Diego Rivera (1886-1957)
Diego Rivera (1886-1957)

Niña con rebozo

Diego Rivera (1886-1957)
Niña con rebozo
signed and dated 'Diego Rivera.38' (upper right)
oil on canvas
32 1/4 x 25 1/8 in. (81.9 x 63.8 cm.)
Painted in 1938.
Annette Nancarrow, New York.
Peter G. Wray, Scottsdale.
Anon. sale, Sotheby's, New York, 12 May 1983, lot 17 (illustrated in color).
Acquired from the above.
Property of a California Collector, Sotheby's, New York, 3 June 1999, lot 40 (illustrated in color).
Acquired from the above by the present owner.
Diego Rivera: Catálogo general de obra de caballete, Instituto Nacional de Bellas Artes, Mexico City, 1989, p. 189, no. 1440 (illustrated).

Lot Essay

We are grateful to Professor Luis-Martín Lozano for his assistance cataloguing this work.

Upon Diego Rivera’s return to Mexico in 1921, after nearly fourteen-years in Europe in close contact with the vanguard currents of the early twentieth century, the most decisive artistic phase of his professional trajectory truly began. For the first time in his artistic career, Rivera became part of a social movement that envisioned a modern utopia anchored on justice for those who had fought during the Mexican Revolution of 1910 and the creation of a new identity, wherein the contemporary indigenous people—not from the pre-Hispanic past—would hold a fundamental place in the culture of a modern Mexico.

After completing his first mural, La creación (Creation) in the Simón Bolívar amphitheater of the Antiguo Colegio de San Ildefonso, Rivera finally understood that his theories about a modern art based on European models were far removed from his country’s reality in the aftermath of a terrible armed conflict and the dire need for social integration of Mexico’s least protected classes. Before beginning the ambitious project of decorating the murals in the old cloister of the Convent of La Encarnación, the seat of the new Secretariat of Public Education, Rivera embraced the task of traveling throughout his country’s north and south to discover a nation that up until then was unknown to him.

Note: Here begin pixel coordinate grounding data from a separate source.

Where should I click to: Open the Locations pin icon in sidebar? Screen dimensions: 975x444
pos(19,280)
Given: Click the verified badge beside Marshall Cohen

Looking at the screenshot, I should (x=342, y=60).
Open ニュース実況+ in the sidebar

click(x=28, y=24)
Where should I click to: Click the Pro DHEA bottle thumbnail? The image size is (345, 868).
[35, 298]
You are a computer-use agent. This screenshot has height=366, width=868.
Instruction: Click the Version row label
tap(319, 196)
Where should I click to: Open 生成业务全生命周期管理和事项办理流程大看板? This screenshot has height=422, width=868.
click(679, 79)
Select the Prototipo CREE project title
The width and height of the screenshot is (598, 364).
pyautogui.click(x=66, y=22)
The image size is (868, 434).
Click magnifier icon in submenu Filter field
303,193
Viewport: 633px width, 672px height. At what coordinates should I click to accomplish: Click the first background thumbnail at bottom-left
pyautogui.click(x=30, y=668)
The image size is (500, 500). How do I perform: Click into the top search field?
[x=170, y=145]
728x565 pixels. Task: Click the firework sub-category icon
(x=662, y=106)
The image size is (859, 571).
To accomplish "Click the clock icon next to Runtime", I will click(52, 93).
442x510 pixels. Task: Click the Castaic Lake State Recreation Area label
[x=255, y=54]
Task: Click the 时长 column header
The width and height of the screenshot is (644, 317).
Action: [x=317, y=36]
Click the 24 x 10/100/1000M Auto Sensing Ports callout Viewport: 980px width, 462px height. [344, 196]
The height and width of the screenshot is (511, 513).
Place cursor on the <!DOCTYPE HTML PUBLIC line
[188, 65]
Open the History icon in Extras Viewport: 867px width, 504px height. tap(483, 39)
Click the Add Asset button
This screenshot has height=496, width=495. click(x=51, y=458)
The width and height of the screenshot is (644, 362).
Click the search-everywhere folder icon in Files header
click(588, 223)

Rivera’s view thus, turned towards the Mexican indigenous people and campesinos, the ones who in spite of having lost everything during the Revolution, kept their ancient dignity and a fierce instinct for survival which allowed them to hold onto their values, and protect their traditions, resisting their disappearance while facing the changes of so-called progress. For Diego Rivera, Mexican children became a central theme within his artistic production between 1921 and up to the year of his demise; and, especially upon his return from New York in 1934 after the bitter experience of the destruction of his Rockefeller Center mural.

For the great muralist, children were the seeds for change, the silent guardians of Mexico’s cultural greatness. He lovingly recorded them and sketched them in drawings and watercolors, and on exceptional occasions, on splendid canvases full of light and color. Rivera’s children generally portray an intense gaze, self-assured which eludes explanation; their bronze complexion and defining features, an aesthetic convention derived from Rivera’s admiration for the pre-Hispanic figurines and ceramics he kept on the shelves of his studio in San Ángel, and visible in the background of this remarkable portrait, where we also see a little dog, Tlalchichi, from the Colima burial sites.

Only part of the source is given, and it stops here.